● Requirement: Reproduce the following lines verbatim, omitting the pictures from your answer.

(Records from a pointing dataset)
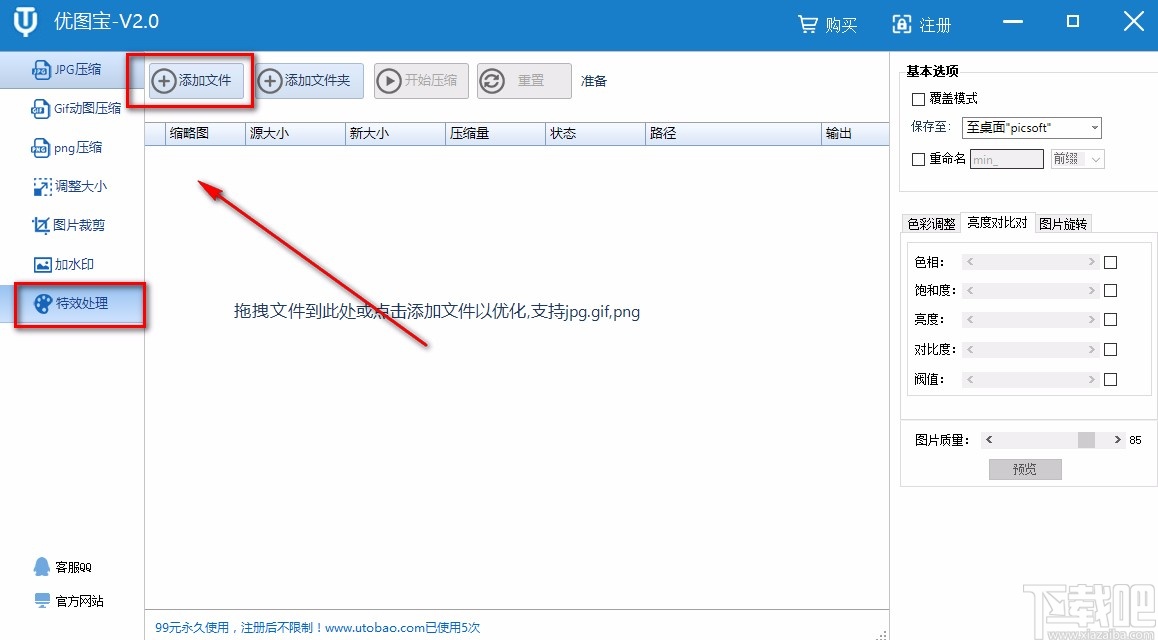
Task: Enable the 重命名 checkbox
Action: [916, 158]
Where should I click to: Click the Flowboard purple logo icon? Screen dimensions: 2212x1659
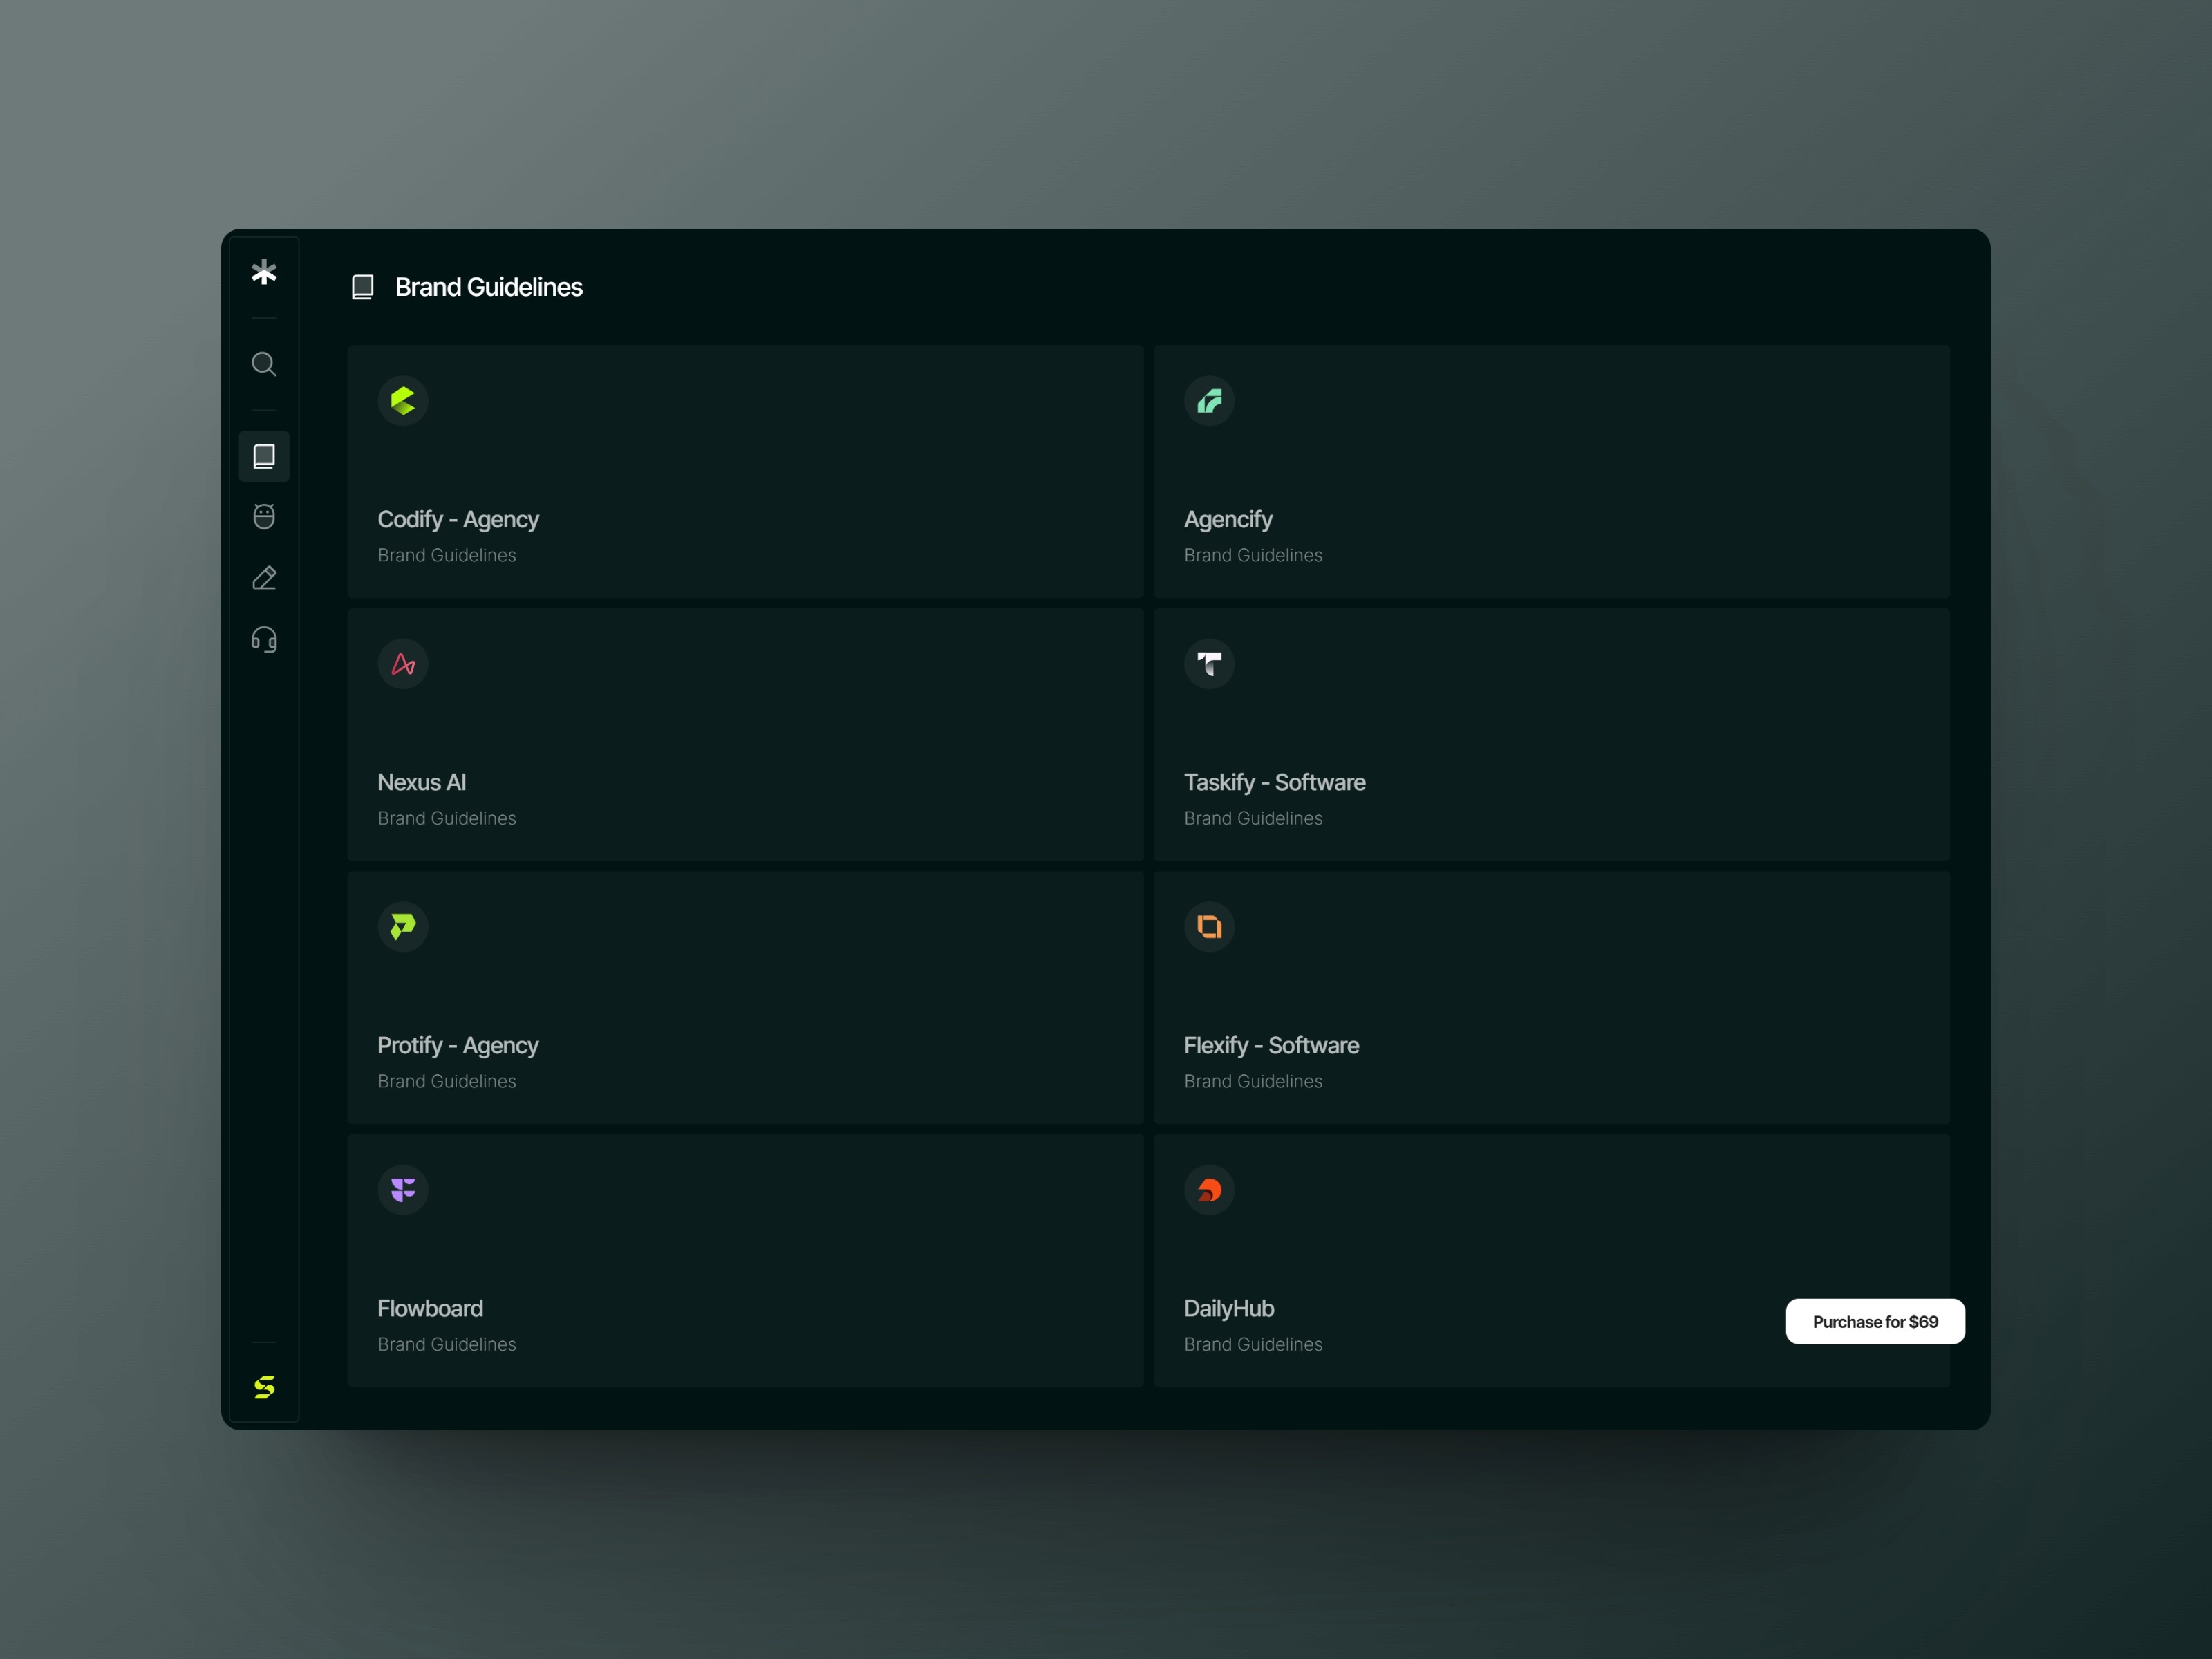pyautogui.click(x=403, y=1190)
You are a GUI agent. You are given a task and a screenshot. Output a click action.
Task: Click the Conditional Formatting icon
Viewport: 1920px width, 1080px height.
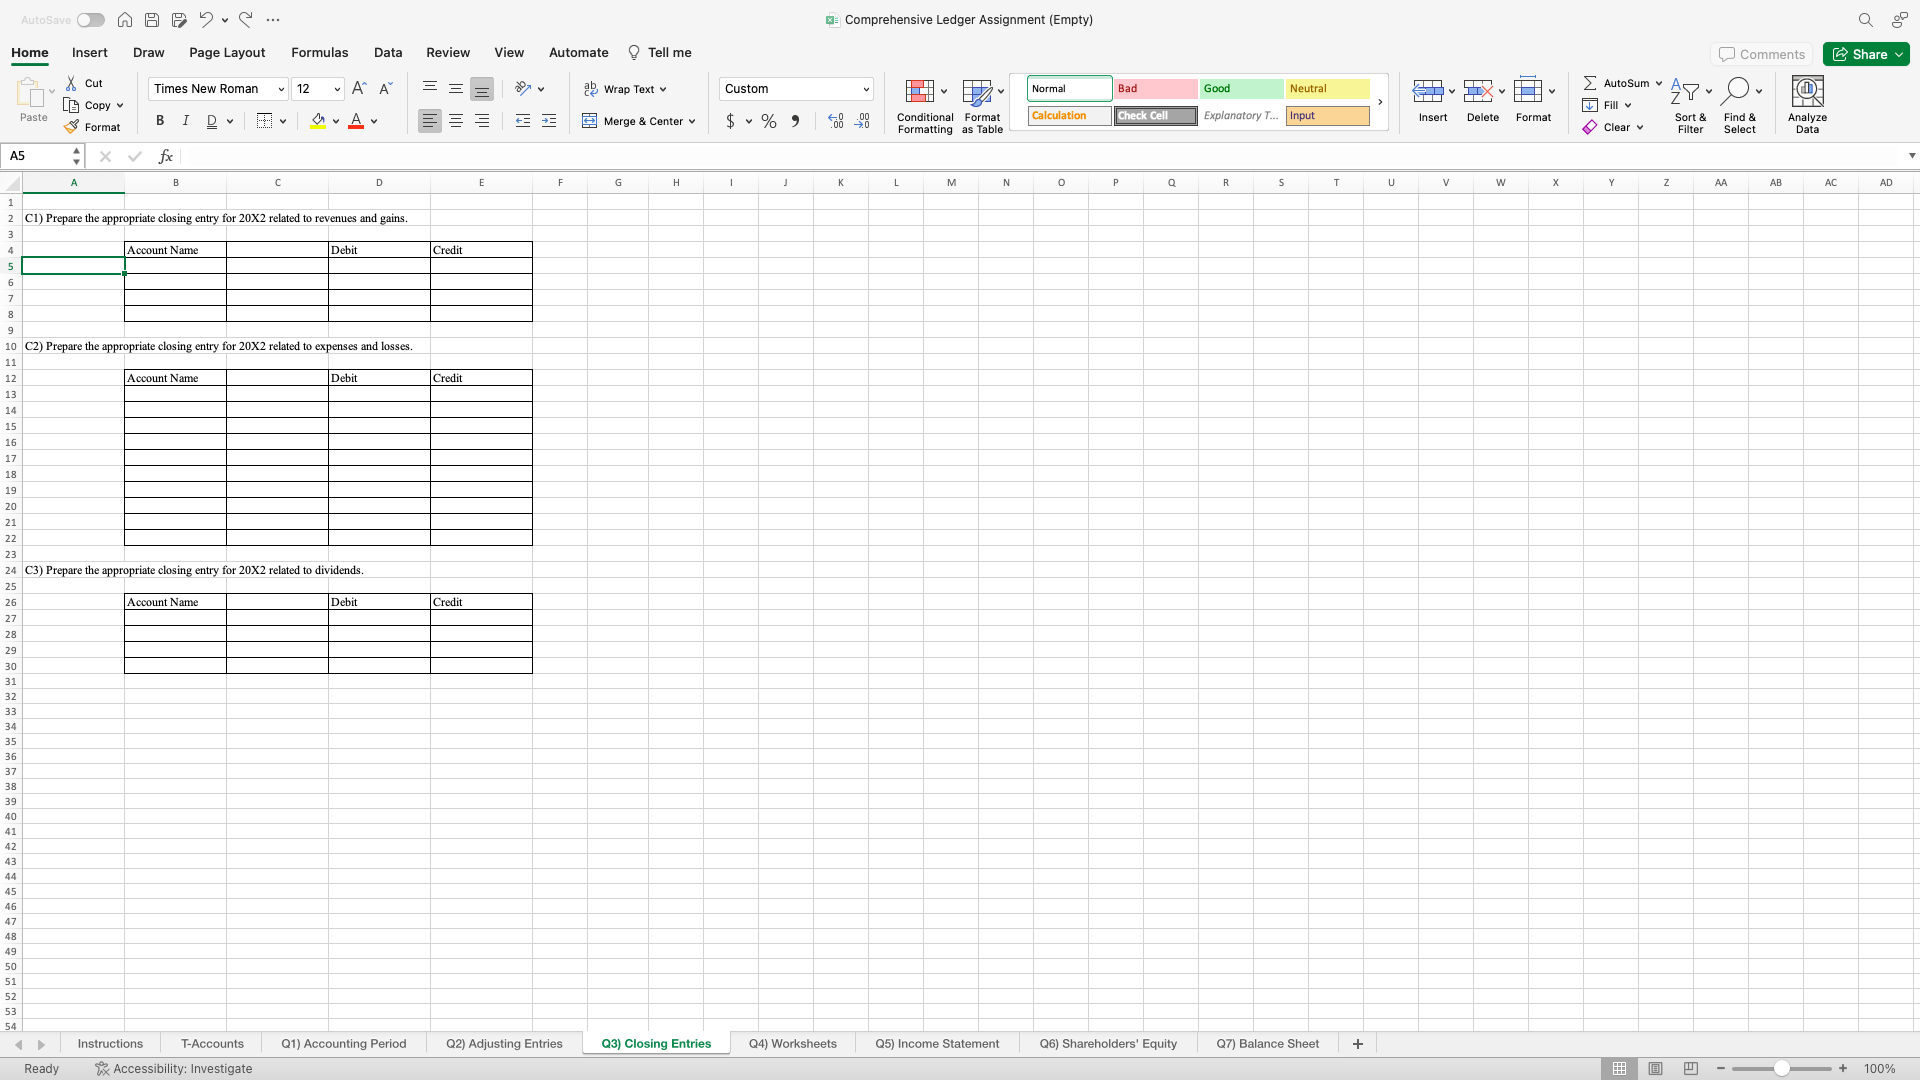[x=920, y=91]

● Solution below:
Task: Enable the 重命名 checkbox
Action: [916, 158]
Where should I click to: Click the Flowboard purple logo icon? Screen dimensions: 2212x1659
pyautogui.click(x=403, y=1190)
You are a GUI agent. You are given a task and a screenshot. Output a click action.
Task: Click the Conditional Formatting icon
Viewport: 1920px width, 1080px height.
[x=920, y=91]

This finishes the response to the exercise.